Lo que pudo haber sido

AROUSA

AREOSO | O |

25 mar 2004 . Actualizado a las 06:00 h.

UN TAXISTA me dijo un día que Celulosas, por un lado, y la Escuela Naval, por otro, habían acabado con Marín. Su argumento era que las instalaciones militares habían ocupado el que debería ser el puerto natural de la localidad. Por lo demás, lo referente a Celulosas no necesitó explicármelo. Es evidente que, si no existiese la papelera, hoy Pontevedra y Marín serían dos poblaciones contiguas, confluyentes en la playa que anteriormente existía justo ante el lugar que hoy ocupa la fábrica. ¿Se imaginan el potencial turístico que podría tener esta zona? ¿Se habría convertido, tal vez, este espacio en el principal polo de atracción de visitantes de la comunidad? ¿No creen que la riqueza que generaría sería muy superior a la que jamás le ha traído Ence a Pontevedra?
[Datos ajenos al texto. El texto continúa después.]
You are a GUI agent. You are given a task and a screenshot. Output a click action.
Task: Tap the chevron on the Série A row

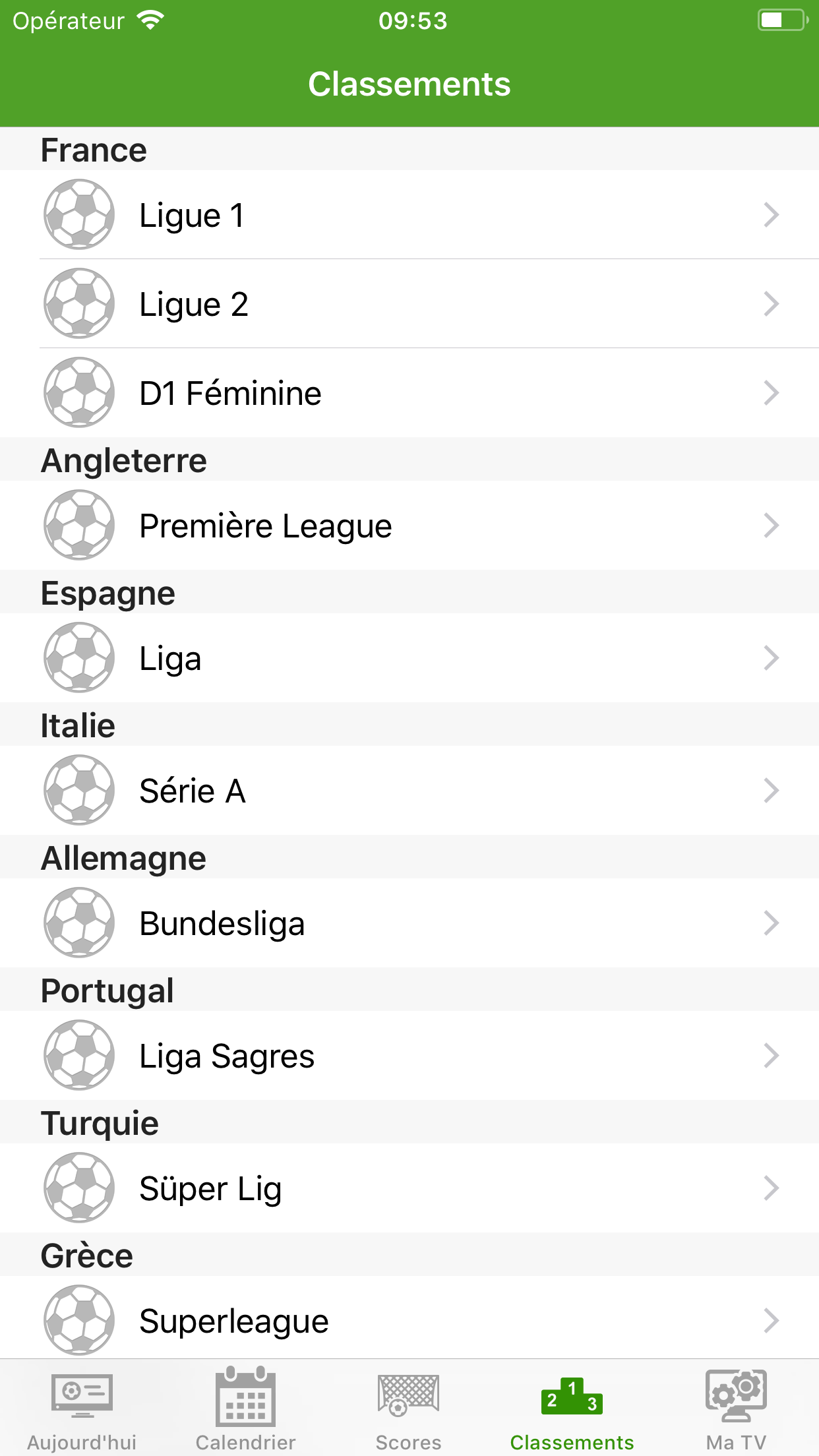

Por no hablar de la contaminación -y sospecho que las enfermedades- que nos habríamos ahorrado. Eran los años setenta, en plena industrialización. Y por eso se entiende, aunque lo lamentemos, que se hubiese permitido entonces la construcción de la fábrica. Lo que ya no se entiende tanto, en una época como ésta, marcada por la preocupación ambiental, es que sigamos amenazando nuestras rías.